Una ciudad, en un tiempo indefinido, brutalmente segregada. Los ricos poseen el don de curar, viven en un recinto amurallado y aspiran a ser ascendidos a la ciudad de los dioses, Ayantek. El populacho, si no consigue un techo bajo el que cobijarse, está condenado: al caer la noche, una especie de murciélagos asesinos salen de las cloacas y devoran a quien encuentran. Solo tienen otra opción, aparte de rebelarse: ser conejillos de indias de experimentos dignos del doctor Mengele. Es el mundo de Ayantek (Insólita Editorial), la sorprendente primera novela de Míriam Jiménez Iriarte (Pamplona, 1975), zoóloga y auxiliar de veterinaria trasplantada a Valencia. Dos facetas profesionales que tienen mucho que ver con la salvajada que ha escrito, y que la sitúa de golpe entre las cada vez más numerosas nuevas voces del género en España que están ganando nuevos públicos lectores.

Imaginemos un planeta que tiene como modelo las granjas de cerdos, los animalarios en que se crían especies para experimentación, los primeros experimentos médicos o veterinarios con vivisecciones a la brava o las clases de prácticas de la facultad de veterinaria. Con hombres viviendo bajo estas condiciones, ¿qué sucedería? Lo mismo que en una granja con animales sometidos a estrés extremo: se acabarían matando entre ellos. Ni rastro de bondad, ni compasión. O sí: queda la esperanza, pero a contracorriente, como heroicidad, como excepción. «Si la cultura se va a la mierda, la ética se va a la mierda también», concluye la escritora. «Comes o te comen. Todo el mundo es a la vez víctima y verdugo. En un sitio en que cubres apenas las necesidades básicas, hacinados, a oscuras, sucios, muchas veces enfermos, se matan entre ellos. ¿Merecería la pena vivir en un sitio así? Si tú te lo planteas, no querrías. Pero no nos damos cuenta de lo adaptables que somos las personas y hasta dónde somos capaces de llegar, porque la supervivencia está por encima de cualquier cosa. Esto es etología pura y dura».

Experiencia personal

Lo de los murciélagos carnívoros también tiene «su historia», vinculada a la carrera profesional de la autora. Unos mamíferos a los que califica de «putos demonios». «Cuando terminé la carrera estuve haciendo prácticas en el animalario de Pamplona con unos animalitos que se llaman tupayas. Unas musarañas arborícolas, insectívoros con el morro largo y los dientes afilados. Eran los hijos del mal encarnados, la cosa más demoniaca que haya. Me tocaba hacer lactancia a las crías pero en cuanto les salían los dientes te querían directamente destruir».

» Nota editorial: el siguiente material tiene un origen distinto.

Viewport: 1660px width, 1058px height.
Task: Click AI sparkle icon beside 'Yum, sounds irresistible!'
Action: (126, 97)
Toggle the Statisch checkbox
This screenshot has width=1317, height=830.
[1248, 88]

Ayantek tiene un tema común con la trilogía Los ojos bizcos del sol, de Emilio Bueso. Qué sucede con una sociedad avanzada cuando todo se hunde, la civilización queda en el olvido y sobre las ruinas se reconstruyen nuevas formas de vida. En el caso de Ayantek, ver, poco a poco, «qué es lo que realmente hay debajo» de esa sociedad, y quiénes son esos dioses que la supervisan, es donde está, dice, la «enjundia» de la novela. Crueldad perturbadora, violencia y tortura, vísceras desparramadas.

Coincidencias

Suena al grimdark de escritores como Joe Abercrombie. Pero Jiménez se dice lectora de Tolkien en materia fantástica, y de novela negra. Algo de eso hay en el mundo de las tabernas, bajos fondos y matones de Ayantek. «Cuando escribo fantasía leo otras cosas. Género negro, y más ciencia ficción que fantasía. De hecho, la historia gira hacia la ciencia ficción. En realidad, es ciencia ficción disfrazada de fantasía. Hay gente que odia la fantasía porque dice que recurre demasiado fácilmente al truco del deus ex machina. Y yo soy muy de ciencias».